DALL·E 2022-08-01 08.53.07 - high school basketball player holding a ball, comic book style
DALL·E 2022-08-01 08.53.33 - 8 year old boy hitting a golf ball, golden hour, oil painting
DALL·E 2022-08-01 08.56.45 - a snow rattlesnake
DALL·E 2022-08-01 12.02.11 - a lamb crossed with a tiger as a stuffed animal

Conclusion

Dall-E 2 seems to be the forefront of a revolutionary and disruptive technology. It will quickly shake up industries like stock photos, product design, thumbnail generation, art production and more. 
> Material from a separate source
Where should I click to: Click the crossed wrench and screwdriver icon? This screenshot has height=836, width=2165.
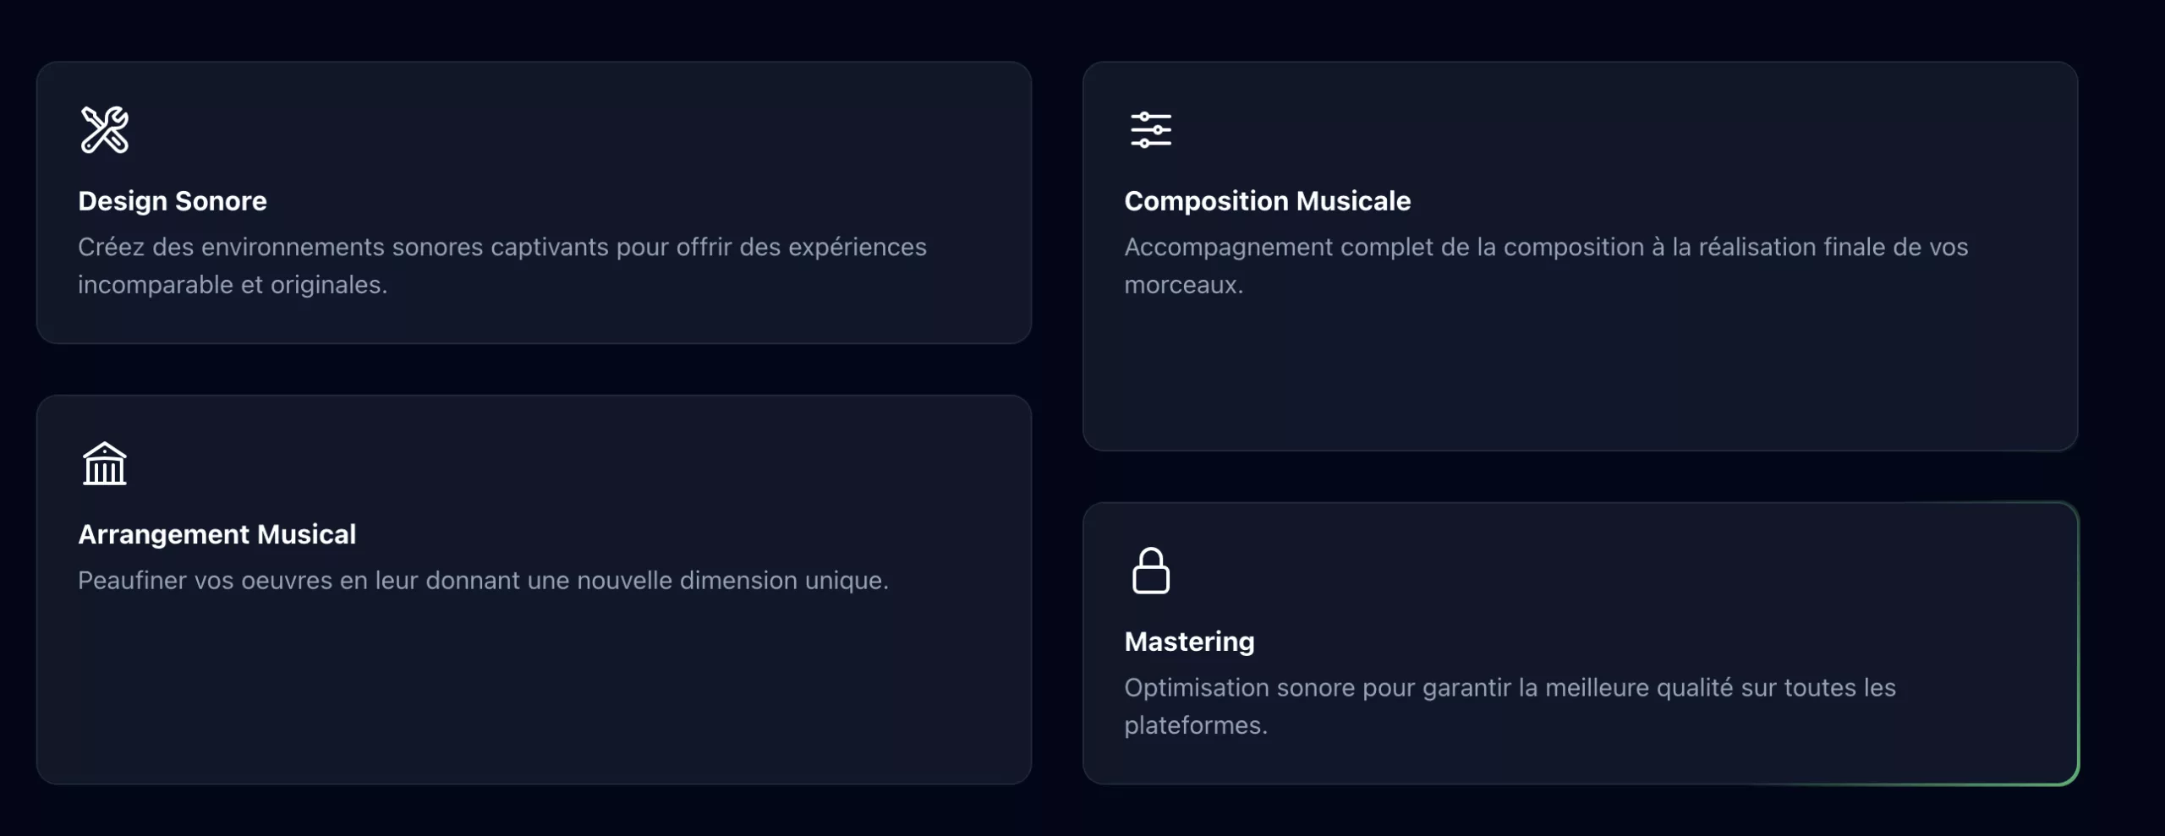pyautogui.click(x=105, y=129)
But what about 3D visualization in civil and transportation? Well, I initially thought this industry would start to see this technology used within the next few years, but after testing myself it seems further off. The unique detail and specific variables associated with these complex projects are just too much for AI to handle now and in the near future. Design elements like striping, lane design, landscape and aesthetics and more just confuse the system. And while Dall-E 2 and similar technologies can handle complex elements like lighting, refraction, shadows, hair and more, it has been trained on those subjects over billions of pictures with consistent results while roads and highways are neither as common nor consistent. Something like a 3D typical section is difficult for Dall-E to handle because there are probably so few of them in the training photos and even those probably aren’t all labeled consistently. 

Oh, and this is just as it relates to image renders. Looking for a full 3D flythrough of your project? That is much further out than the simple image renders, not to mention real-time or virtual reality 3D visualization.
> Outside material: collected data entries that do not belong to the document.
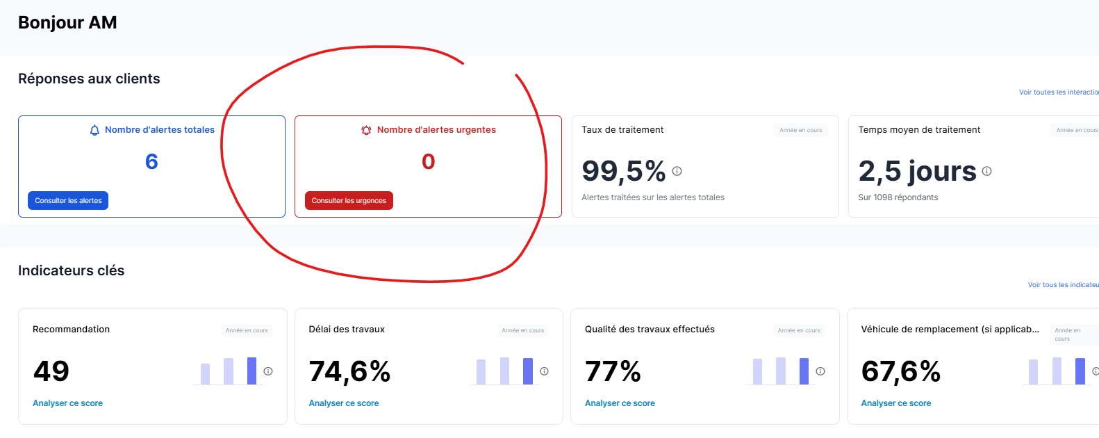Click the Délai des travaux bar chart
The width and height of the screenshot is (1099, 438).
tap(504, 371)
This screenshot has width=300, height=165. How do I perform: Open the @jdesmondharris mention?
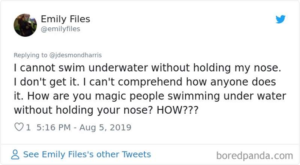[x=76, y=55]
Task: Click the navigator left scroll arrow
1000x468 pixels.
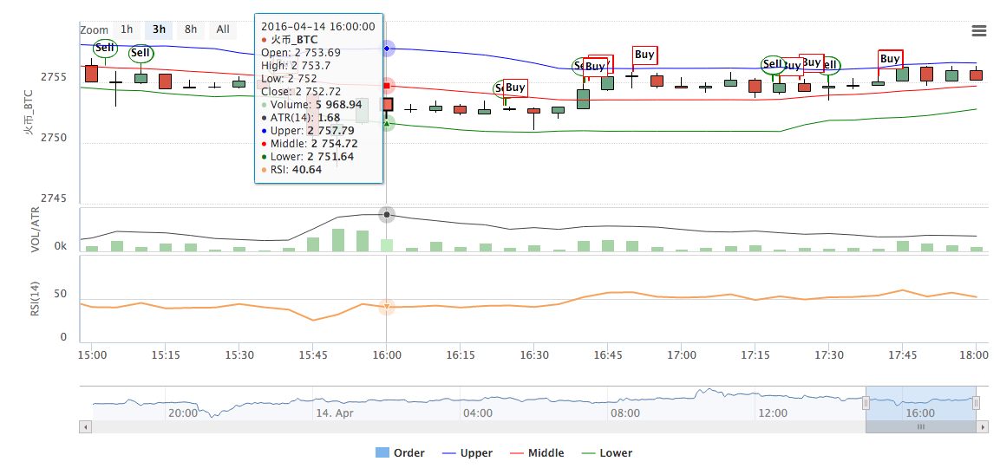Action: [86, 426]
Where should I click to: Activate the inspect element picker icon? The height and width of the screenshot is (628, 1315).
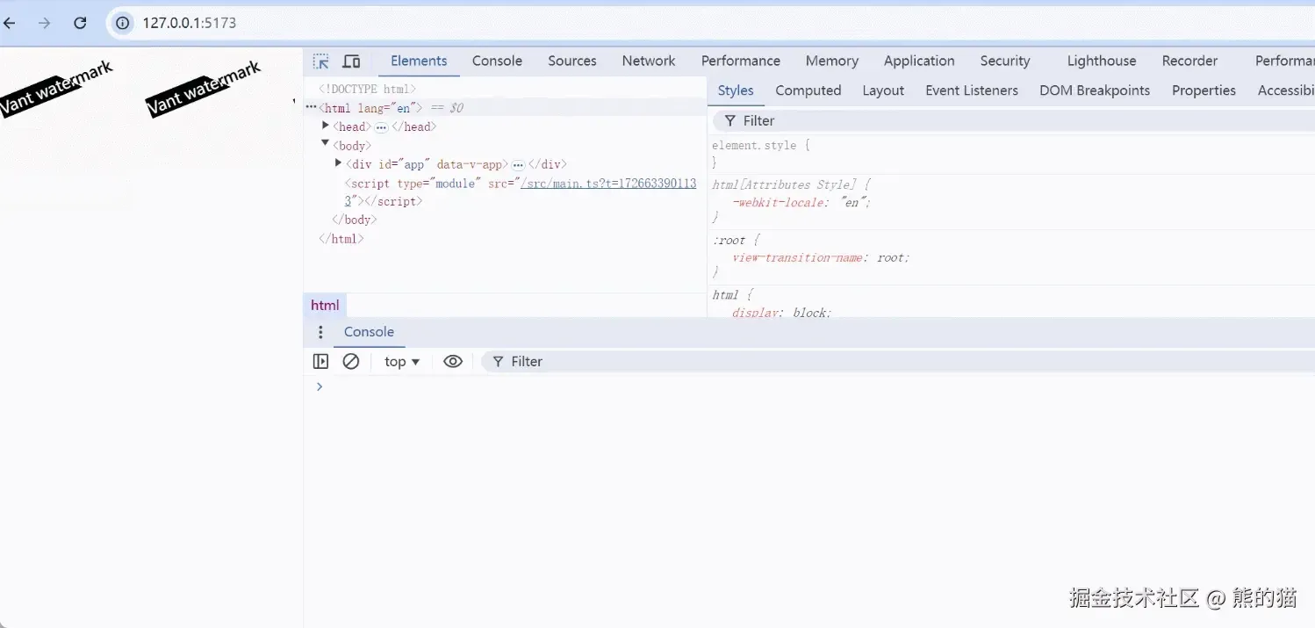[321, 61]
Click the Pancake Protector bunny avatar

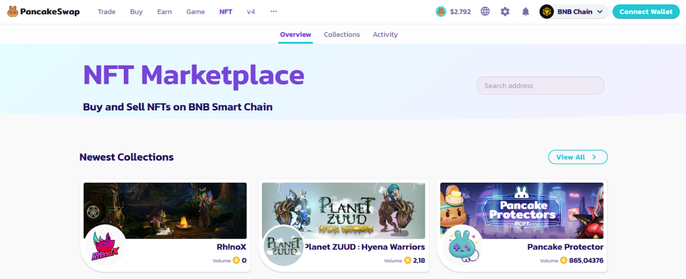click(x=462, y=246)
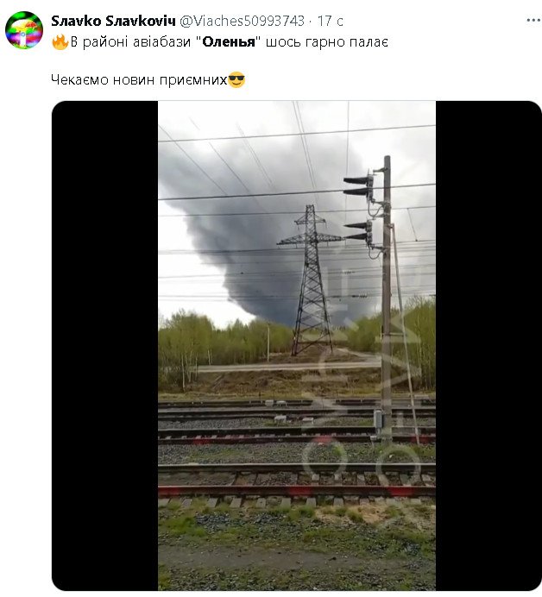This screenshot has width=542, height=597.
Task: Click the railway signal pole in the video
Action: point(387,297)
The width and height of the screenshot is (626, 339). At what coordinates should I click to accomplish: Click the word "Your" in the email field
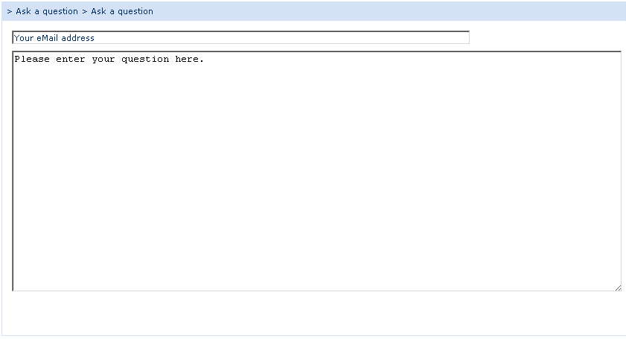[x=24, y=38]
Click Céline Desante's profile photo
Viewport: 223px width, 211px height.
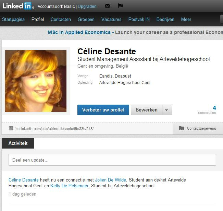(36, 81)
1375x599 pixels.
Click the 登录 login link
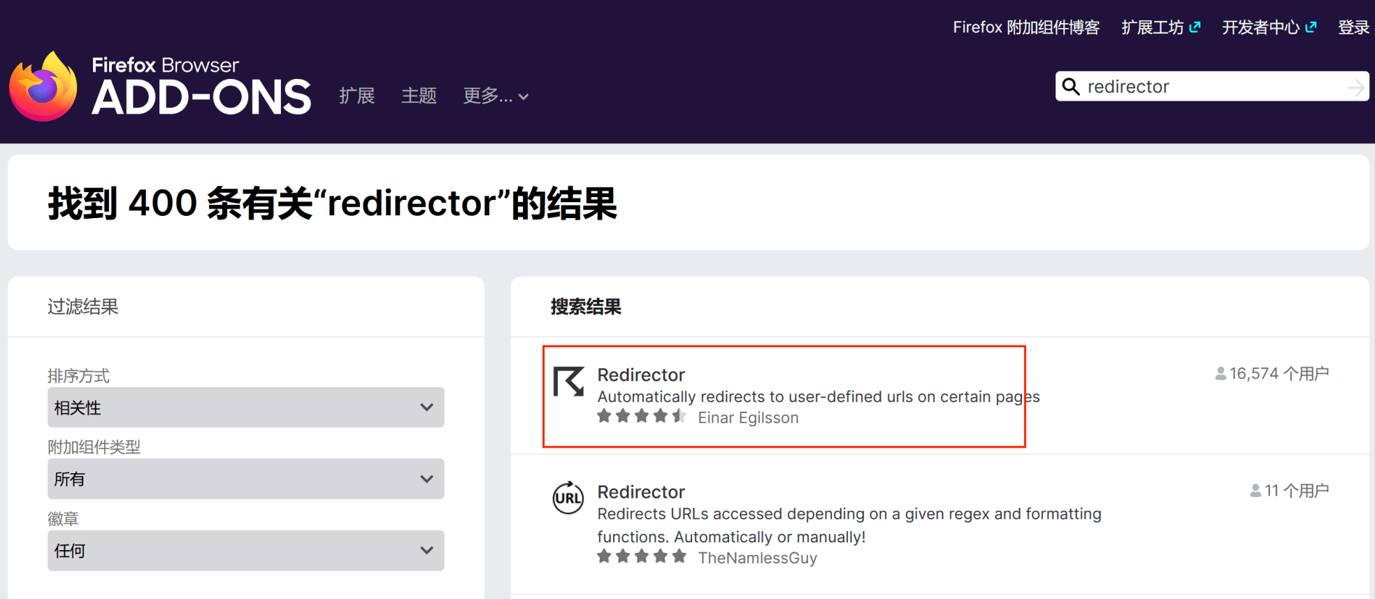1353,27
I would imagine that inpainting (and similar technologies) will be the first uses of this technology in conjunction with 3D CAD design and visualization. And inasmuch as this relates to Beyond CAD, Beyond Typicals and any other future products we have? We will definitely keep our eye out to integrate these tools with our own products for the best and most efficient results. 

AI will is changing the world and these technologies prove that it may happen faster than we previously imagined. All of that said, however, a very specific use and niche like what is made possible with Beyond CAD and Beyond Typicals will still need the talented engineers, CAD designers, artists and software for the foreseeable future.